(Data for processing begins)

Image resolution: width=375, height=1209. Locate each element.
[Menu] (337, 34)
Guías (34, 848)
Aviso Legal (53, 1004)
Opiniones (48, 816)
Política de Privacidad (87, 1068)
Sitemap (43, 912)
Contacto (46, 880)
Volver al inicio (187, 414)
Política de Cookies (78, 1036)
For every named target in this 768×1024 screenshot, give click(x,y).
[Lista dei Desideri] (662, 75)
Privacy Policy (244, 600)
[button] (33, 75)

(Data for processing ends)

Go through the listing above and copy each line that contains "Política".

Política de Privacidad (87, 1068)
Política de Cookies (78, 1036)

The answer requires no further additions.